What the exercise asks
The answer must be every line from the entries below that contains "Banc".

** Opening Records for the task block **

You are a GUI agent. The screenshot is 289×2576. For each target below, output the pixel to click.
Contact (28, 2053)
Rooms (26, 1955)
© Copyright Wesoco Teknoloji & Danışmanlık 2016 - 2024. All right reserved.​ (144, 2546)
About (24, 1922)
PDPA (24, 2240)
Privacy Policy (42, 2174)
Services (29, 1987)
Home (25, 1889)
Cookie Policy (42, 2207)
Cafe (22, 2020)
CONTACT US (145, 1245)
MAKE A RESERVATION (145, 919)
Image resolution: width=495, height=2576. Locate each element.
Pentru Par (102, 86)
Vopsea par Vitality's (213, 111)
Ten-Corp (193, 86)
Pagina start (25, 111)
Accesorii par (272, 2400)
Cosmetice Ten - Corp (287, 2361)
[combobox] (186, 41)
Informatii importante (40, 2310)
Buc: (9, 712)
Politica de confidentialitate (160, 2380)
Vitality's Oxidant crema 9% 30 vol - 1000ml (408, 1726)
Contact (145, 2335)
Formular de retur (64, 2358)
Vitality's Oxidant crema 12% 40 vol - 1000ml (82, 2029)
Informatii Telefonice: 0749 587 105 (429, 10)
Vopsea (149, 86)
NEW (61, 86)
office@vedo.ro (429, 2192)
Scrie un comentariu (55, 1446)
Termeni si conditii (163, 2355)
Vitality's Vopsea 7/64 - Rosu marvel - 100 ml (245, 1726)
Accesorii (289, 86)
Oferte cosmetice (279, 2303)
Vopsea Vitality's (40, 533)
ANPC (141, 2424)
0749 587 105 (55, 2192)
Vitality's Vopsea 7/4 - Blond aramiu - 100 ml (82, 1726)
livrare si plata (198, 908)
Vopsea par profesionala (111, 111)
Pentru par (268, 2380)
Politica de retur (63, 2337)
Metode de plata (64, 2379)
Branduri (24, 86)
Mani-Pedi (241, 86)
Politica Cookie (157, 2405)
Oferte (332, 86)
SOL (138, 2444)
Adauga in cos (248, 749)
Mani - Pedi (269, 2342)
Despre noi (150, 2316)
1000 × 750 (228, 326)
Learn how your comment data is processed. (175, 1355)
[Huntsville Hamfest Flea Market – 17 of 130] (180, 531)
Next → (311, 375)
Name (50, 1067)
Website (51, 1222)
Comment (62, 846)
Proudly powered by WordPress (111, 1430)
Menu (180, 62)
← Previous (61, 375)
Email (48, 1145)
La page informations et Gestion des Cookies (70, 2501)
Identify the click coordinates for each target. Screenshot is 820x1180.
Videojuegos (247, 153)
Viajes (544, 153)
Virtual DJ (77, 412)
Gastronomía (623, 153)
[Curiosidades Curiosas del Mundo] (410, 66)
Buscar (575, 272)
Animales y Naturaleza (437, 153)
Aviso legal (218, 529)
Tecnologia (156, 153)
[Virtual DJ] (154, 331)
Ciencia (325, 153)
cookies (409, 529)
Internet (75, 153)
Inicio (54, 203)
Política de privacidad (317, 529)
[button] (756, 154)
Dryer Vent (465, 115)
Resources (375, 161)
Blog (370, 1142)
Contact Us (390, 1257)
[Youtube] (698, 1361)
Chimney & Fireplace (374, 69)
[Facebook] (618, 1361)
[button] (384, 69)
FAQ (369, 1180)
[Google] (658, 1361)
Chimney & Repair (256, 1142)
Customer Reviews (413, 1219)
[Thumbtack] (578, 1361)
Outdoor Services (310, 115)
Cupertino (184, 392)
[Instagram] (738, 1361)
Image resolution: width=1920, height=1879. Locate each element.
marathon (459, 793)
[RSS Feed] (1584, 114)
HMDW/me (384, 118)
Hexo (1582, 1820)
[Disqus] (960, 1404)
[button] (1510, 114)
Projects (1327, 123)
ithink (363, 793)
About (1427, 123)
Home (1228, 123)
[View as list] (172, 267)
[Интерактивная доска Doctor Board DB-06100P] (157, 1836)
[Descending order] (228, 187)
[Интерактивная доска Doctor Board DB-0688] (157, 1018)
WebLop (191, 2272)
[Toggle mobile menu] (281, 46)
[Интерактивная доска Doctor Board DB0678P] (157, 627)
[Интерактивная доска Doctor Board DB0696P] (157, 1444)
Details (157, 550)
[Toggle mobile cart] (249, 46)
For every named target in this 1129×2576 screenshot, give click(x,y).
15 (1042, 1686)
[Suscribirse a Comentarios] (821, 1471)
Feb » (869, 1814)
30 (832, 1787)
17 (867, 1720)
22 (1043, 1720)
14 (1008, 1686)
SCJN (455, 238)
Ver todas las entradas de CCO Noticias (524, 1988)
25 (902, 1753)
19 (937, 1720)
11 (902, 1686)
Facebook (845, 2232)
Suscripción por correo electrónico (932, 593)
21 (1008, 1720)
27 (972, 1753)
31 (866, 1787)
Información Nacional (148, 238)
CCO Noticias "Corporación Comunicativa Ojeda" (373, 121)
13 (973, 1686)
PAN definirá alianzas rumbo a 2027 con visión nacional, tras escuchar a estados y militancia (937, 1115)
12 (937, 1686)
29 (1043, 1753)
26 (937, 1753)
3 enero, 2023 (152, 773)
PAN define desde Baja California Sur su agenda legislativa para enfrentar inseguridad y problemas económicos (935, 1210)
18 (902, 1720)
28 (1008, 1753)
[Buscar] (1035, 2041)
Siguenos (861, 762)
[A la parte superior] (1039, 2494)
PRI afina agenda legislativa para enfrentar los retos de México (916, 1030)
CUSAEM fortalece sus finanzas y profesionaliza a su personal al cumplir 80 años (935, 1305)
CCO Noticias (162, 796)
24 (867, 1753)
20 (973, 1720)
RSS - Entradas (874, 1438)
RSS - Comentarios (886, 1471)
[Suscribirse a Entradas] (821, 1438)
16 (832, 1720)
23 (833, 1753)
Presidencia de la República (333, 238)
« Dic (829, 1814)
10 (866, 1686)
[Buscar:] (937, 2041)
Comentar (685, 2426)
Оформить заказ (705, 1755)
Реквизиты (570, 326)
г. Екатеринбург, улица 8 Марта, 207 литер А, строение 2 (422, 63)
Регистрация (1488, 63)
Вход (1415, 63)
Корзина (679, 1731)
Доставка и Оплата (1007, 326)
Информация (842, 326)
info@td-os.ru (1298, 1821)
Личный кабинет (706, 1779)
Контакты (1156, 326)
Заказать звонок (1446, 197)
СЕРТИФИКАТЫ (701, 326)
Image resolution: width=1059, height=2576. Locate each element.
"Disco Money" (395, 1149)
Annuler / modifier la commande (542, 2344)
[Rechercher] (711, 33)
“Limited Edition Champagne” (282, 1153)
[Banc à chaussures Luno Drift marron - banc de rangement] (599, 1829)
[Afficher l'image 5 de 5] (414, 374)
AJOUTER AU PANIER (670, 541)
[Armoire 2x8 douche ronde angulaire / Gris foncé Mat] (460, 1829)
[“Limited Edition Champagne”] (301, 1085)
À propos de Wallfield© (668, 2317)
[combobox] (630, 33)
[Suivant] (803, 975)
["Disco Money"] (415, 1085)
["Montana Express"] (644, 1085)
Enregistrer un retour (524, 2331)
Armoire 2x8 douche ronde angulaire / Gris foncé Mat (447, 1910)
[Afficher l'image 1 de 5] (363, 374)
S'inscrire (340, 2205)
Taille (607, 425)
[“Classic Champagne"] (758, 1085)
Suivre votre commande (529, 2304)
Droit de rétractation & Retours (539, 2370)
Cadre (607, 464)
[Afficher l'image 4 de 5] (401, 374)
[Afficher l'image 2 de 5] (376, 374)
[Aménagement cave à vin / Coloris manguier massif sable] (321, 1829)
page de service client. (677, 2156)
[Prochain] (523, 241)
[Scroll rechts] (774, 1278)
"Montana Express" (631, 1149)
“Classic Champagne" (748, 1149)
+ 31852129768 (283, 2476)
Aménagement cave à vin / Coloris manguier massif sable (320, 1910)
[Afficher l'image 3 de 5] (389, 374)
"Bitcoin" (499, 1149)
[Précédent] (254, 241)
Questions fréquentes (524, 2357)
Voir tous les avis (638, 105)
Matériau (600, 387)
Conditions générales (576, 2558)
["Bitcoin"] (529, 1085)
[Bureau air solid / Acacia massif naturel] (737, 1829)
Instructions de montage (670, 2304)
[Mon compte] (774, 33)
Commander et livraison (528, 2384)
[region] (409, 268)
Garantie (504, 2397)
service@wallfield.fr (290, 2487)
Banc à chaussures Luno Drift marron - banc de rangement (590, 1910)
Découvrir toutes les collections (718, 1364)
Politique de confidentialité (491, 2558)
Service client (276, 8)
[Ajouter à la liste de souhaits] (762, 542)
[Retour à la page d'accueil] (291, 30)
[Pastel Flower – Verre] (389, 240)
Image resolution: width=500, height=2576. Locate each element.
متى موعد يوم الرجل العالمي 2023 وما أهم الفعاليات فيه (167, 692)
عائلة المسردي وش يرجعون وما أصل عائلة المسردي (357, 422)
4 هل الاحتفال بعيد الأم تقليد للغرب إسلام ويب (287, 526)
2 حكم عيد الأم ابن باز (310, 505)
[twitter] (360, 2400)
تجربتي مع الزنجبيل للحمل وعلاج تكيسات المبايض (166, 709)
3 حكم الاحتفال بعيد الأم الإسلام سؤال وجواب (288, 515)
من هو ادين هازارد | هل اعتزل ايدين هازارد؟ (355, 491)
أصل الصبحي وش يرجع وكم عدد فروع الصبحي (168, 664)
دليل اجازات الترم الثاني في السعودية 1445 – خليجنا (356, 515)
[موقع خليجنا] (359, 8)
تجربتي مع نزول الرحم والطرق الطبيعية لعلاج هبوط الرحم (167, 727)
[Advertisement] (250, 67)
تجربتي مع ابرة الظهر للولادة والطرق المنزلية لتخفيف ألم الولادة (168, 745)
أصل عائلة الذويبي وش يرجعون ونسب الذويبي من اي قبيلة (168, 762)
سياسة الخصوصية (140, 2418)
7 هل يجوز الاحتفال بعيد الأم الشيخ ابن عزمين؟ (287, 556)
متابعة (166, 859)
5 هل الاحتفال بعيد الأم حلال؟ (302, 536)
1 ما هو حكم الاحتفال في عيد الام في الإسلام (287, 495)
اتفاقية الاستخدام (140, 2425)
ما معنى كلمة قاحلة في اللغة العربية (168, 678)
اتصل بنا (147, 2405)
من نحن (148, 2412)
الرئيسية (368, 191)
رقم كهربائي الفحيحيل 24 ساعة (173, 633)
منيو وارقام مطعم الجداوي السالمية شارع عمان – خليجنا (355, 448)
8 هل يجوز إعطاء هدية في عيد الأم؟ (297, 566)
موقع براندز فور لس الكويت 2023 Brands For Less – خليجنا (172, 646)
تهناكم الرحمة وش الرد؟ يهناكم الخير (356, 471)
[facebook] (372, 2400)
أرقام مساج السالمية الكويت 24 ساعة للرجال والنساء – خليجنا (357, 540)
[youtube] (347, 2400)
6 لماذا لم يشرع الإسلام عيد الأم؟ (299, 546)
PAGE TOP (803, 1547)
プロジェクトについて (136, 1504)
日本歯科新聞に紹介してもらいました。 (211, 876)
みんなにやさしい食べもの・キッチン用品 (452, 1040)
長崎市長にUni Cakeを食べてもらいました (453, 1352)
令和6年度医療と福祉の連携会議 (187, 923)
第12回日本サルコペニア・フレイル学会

** Closing Records for the task block **

Exercise answer
[Banc à chaussures Luno Drift marron - banc de rangement] (599, 1829)
Banc à chaussures Luno Drift marron - banc de rangement (590, 1910)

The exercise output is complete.